Hybrid Bayesian Networks
Network initialization
If the dataset contains both discrete and continuous variables, HybridBN is recommended to use.
To initialize a HybridBN object, you can use the following code:
from bamt.networks.hybrid_bn import HybridBN
bn = HybridBN(has_logit=True, use_mixture=True)
HybridBN has two additional parameters has_logit and use_mixture.
has_logit is used to determine whether to use logit nodes.
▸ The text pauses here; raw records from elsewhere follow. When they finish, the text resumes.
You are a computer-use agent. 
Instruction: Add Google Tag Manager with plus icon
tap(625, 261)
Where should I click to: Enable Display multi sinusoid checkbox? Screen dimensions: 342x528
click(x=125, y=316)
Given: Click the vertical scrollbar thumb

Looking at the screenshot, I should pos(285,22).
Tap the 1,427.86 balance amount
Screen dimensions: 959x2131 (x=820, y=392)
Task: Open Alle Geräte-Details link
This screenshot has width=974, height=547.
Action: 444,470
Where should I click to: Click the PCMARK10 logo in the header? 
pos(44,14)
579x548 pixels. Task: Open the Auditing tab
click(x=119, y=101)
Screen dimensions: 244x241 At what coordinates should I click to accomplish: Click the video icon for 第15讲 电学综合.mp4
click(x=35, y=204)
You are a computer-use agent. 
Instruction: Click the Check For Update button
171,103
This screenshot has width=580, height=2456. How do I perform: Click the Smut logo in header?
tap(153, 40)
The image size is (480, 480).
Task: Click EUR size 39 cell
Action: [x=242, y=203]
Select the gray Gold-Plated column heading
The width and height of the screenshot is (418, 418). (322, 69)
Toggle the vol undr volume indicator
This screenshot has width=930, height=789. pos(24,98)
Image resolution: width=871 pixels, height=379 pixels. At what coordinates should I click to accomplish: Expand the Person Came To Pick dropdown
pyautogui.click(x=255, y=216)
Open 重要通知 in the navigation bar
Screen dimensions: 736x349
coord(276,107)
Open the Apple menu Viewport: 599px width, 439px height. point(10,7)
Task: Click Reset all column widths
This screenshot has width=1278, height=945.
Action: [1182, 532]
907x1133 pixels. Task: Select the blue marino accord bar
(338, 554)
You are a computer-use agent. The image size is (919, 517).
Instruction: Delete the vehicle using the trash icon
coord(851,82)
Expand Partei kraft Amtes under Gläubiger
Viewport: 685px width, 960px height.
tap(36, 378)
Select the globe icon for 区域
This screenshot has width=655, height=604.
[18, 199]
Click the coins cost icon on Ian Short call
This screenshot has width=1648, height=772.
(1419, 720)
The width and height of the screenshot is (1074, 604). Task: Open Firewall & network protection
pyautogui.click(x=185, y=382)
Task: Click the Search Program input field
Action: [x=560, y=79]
Logit nodes use machine learning algorithms to represent variable.
Logit nodes are discrete nodes that have continuous root nodes; classification models are used to model conditional distributions in such nodes.
Data Preprocessing
Before applying any structure or parametric learning, the data should be preprocessed as follows:
import bamt.Preprocessor as pp
import pandas as pd
from sklearn import preprocessing
data = pd.read_csv('data.csv')
encoder = preprocessing.LabelEncoder()
discretizer = preprocessing.KBinsDiscretizer(n_bins=5, encode='ordinal', strategy='quantile')
p = pp.Preprocessor([('encoder', encoder), ('discretizer', discretizer)])
discretized_data, est = p.apply(data)
info = p.info
Structure Learning
For structure learning of Hybrid BNs, bn.add_nodes() and bn.add_edges() methods are used.
from pgmpy.estimators import K2Score
bn.add_nodes(info) # add nodes from info obtained from preprocessing
params = {
# Defines initial nodes of the network, list of node names
'init_nodes':[...]
# Defines initial edges of the network, list of tuples (node1, node2)
'init_edges':[...]
# Strictly set edges where algoritm must learn, list of tuples (node1, node2)
'white_list':[...]
# blacklist edges, list of tuples (node1, node2)
'bl_add':[...]
# Allow algorithm to remove edges defined by user, bool
'remove_init_edges':True
}
# Structure learning using K2Score and parameters defined above
bn.add_edges(discretized_data, scoring_function=('K2', K2Score), params=params)
bn.plot('foo.html') # add nodes from info obtained from preprocessing
Parametric Learning
For parametric learning of continuous BNs, bn.fit_parameters() method is used.
bn.fit_parameters(data)
bn.get_info() # get information table about the network